OLD BASING
It is worth while halting a moment to gain a sight of the little church, which is late Norman, and one of the few dedicated to that Norman bishop, Saint Swithun.
Returning to the highway, and coming to the place known to the old coachmen as Mapledurwell Hatch, where that fine old coaching inn, the ‘King’s Head,’ still stands, a road goes off to Old Basing, on the right, while the highway continues in a straight line, rising toward the town of Basingstoke.
The hasty traveller who knows nothing of the delights that await explorers in the byeways, misses a great deal here by keeping strictly to the highroad. If, instead of continuing direct to Basingstoke, this turning to the right hand is taken, it brings one in half a mile to the pretty village of Old Basing, celebrated for one of the most stubborn and protracted defences recorded in history. It was here that the equally crafty and courteous Sir William Paulet, first Marquis of Winchester, and Lord Treasurer during the reigns of Henry the Eighth, Edward the Sixth, Mary, and Elizabeth, built an immense palace on the site of Basing Castle. There can be little doubt that this magnificent person, who possessed no principles, and so kept place and power through the troublous times that these reigns comprised, must have had his hands in the Royal coffers to some purpose, or else have used his position for the sale of preferments. ‘No oak, but an osier,’ as his contemporaries said, he bowed before the tempests of religious persecution and the whirlwinds of conspiracies which passed him harmlessly by and left him still peculating. He had become a hoary-headed sinner by the time Elizabeth reigned, or there is no knowing but that he might have become a Prince Consort; for when he entertained Her Majesty here in 1560: ‘By my troth,’ said she, ‘if my Lord Treasurer were but a young man, I could find it in my heart to have him for a husband before any man in England.’ But she had said this kind of thing of many another.

# Record list

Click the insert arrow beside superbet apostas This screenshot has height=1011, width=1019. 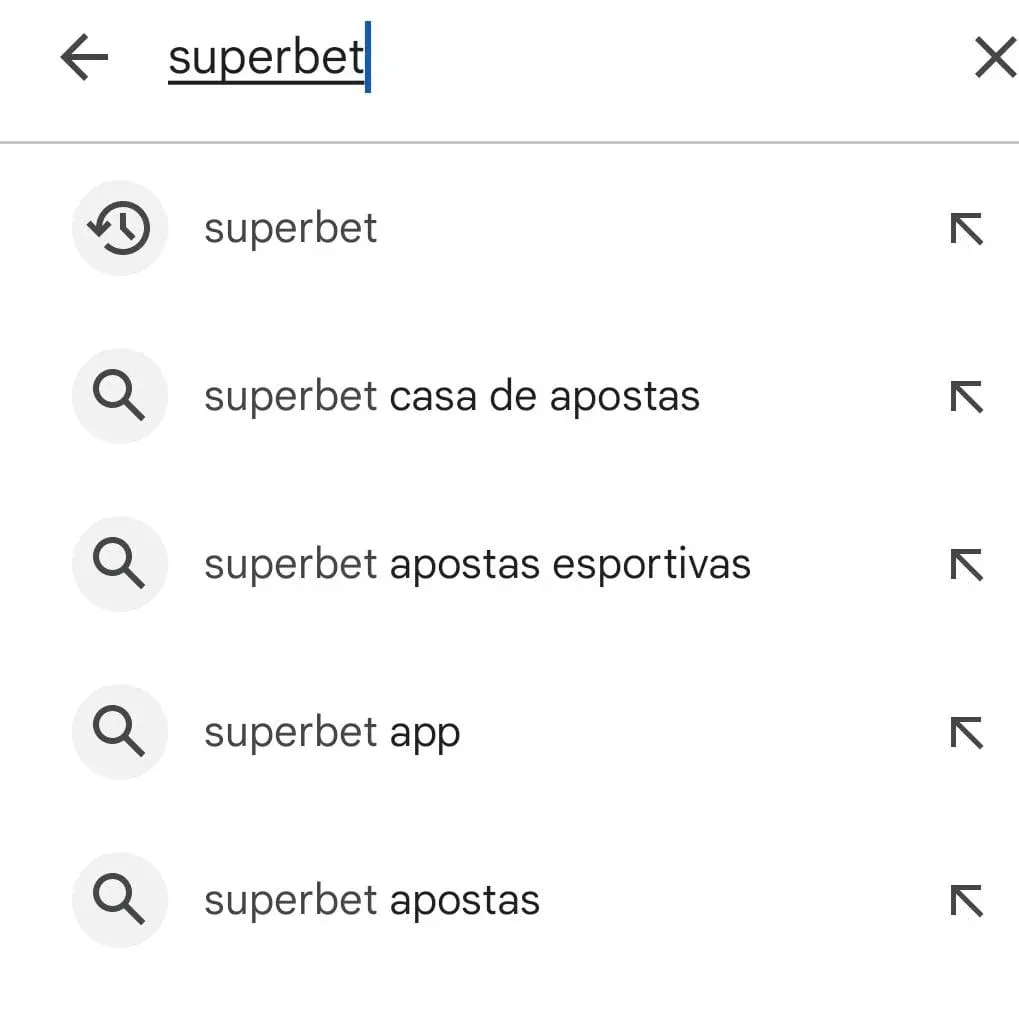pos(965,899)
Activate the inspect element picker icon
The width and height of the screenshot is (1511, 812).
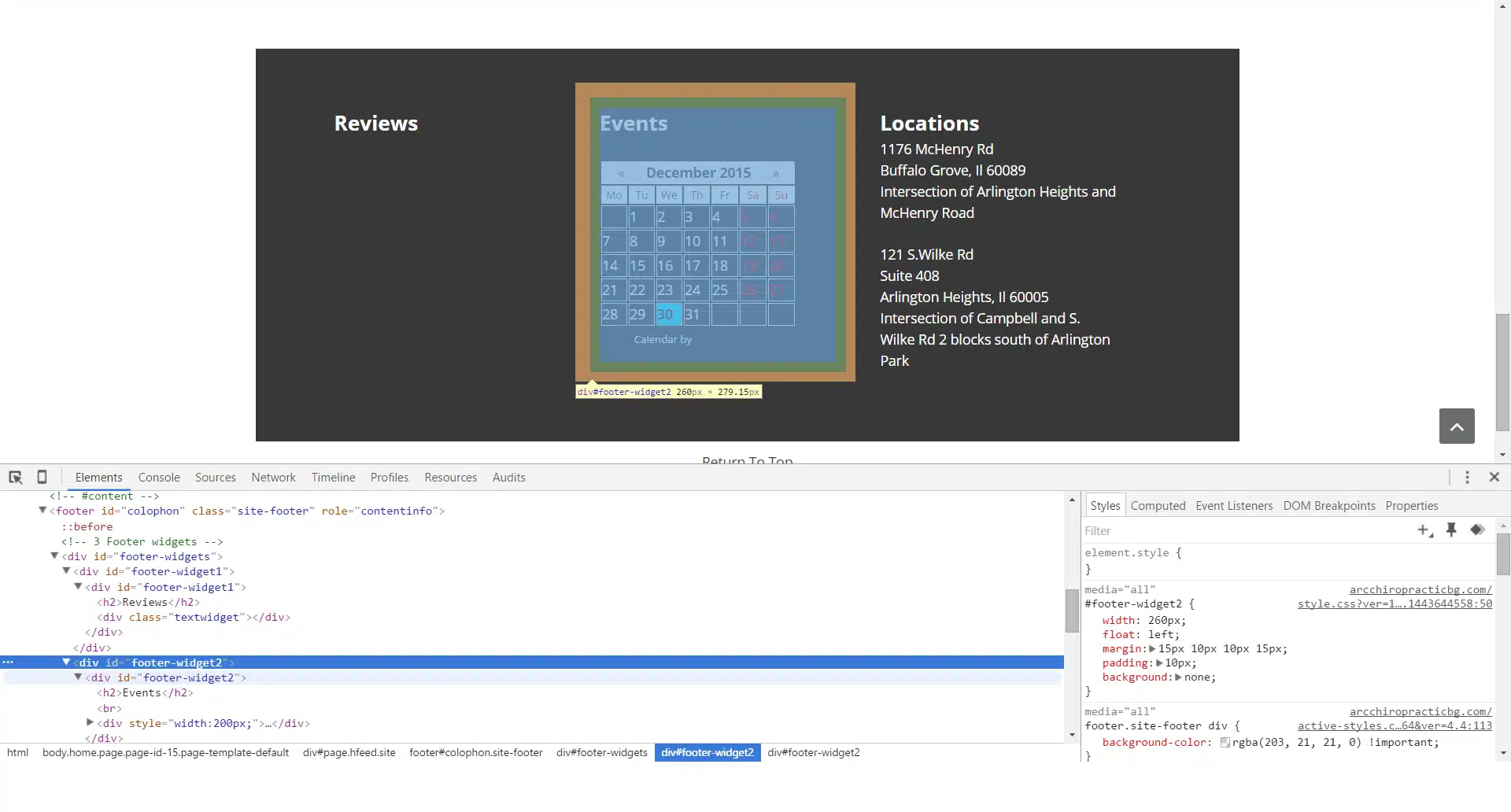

...

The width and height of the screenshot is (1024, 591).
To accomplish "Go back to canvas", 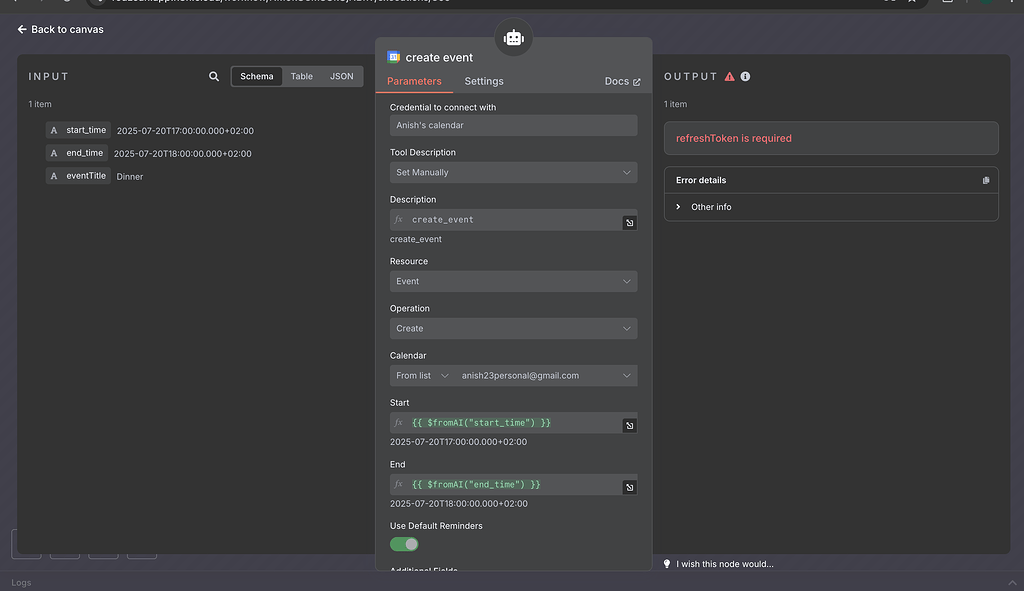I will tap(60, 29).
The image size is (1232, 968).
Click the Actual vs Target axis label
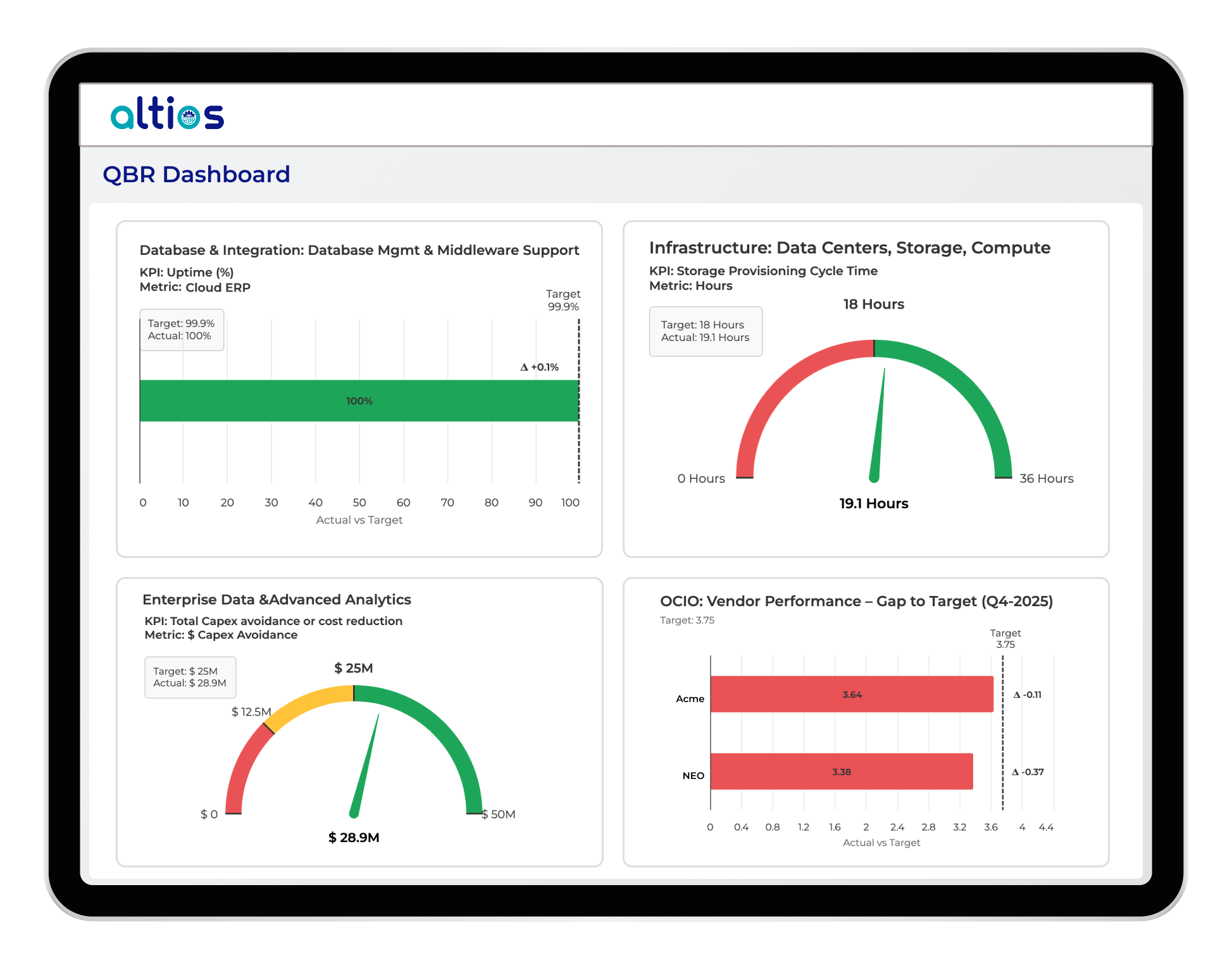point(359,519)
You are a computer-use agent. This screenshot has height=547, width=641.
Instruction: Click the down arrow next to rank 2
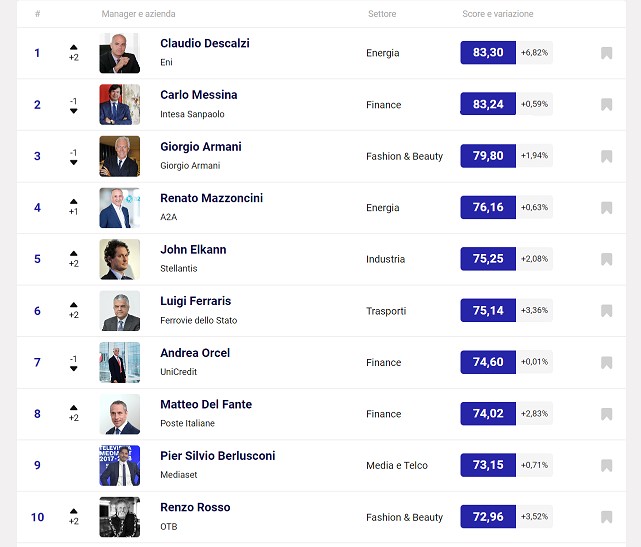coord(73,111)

...

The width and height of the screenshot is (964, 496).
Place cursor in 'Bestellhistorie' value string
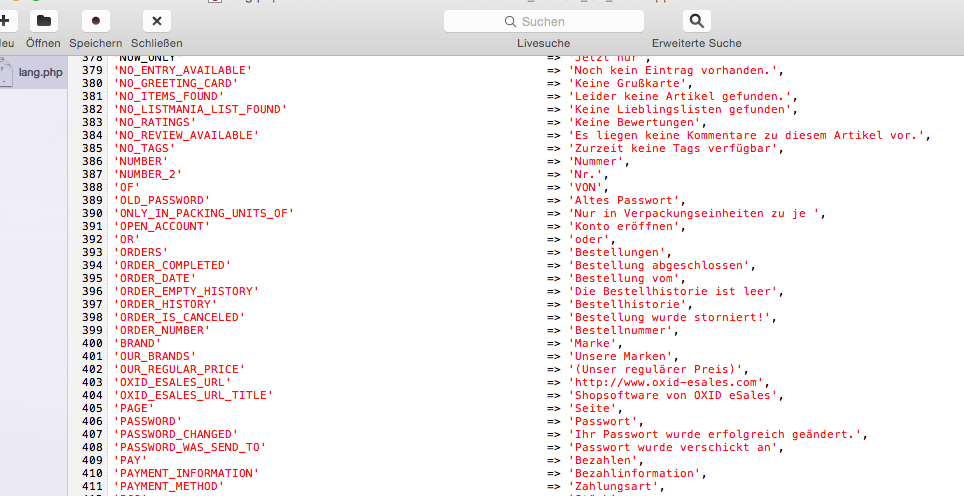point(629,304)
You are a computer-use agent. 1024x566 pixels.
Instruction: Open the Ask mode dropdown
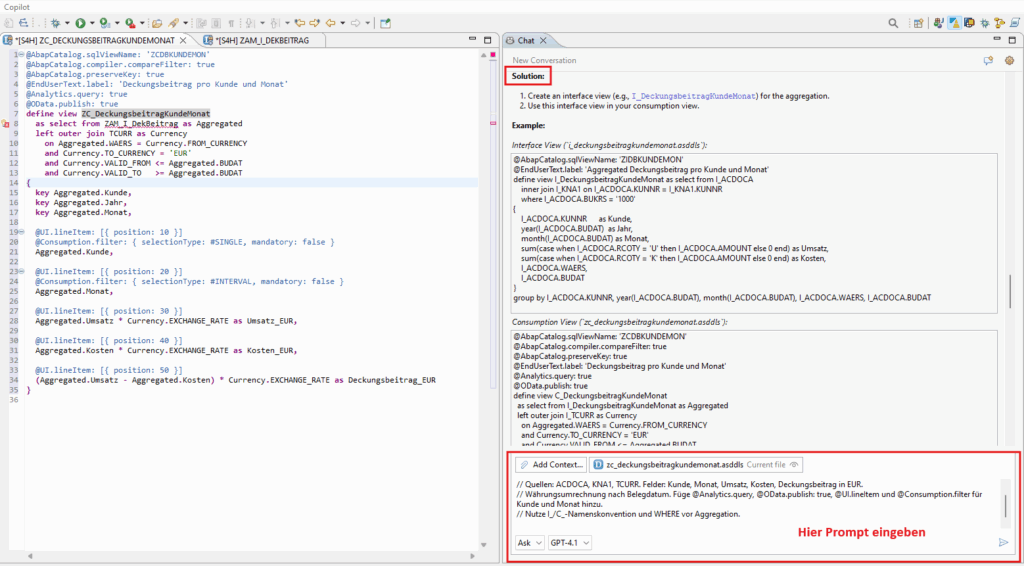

# Problem statement
Transcribe part of the Old Basing passage above, beginning at the words "Returning to the" and stopping after the words "town of Basingstoke.".

# Task solution
Returning to the highway, and coming to the place known to the old coachmen as Mapledurwell Hatch, where that fine old coaching inn, the ‘King’s Head,’ still stands, a road goes off to Old Basing, on the right, while the highway continues in a straight line, rising toward the town of Basingstoke.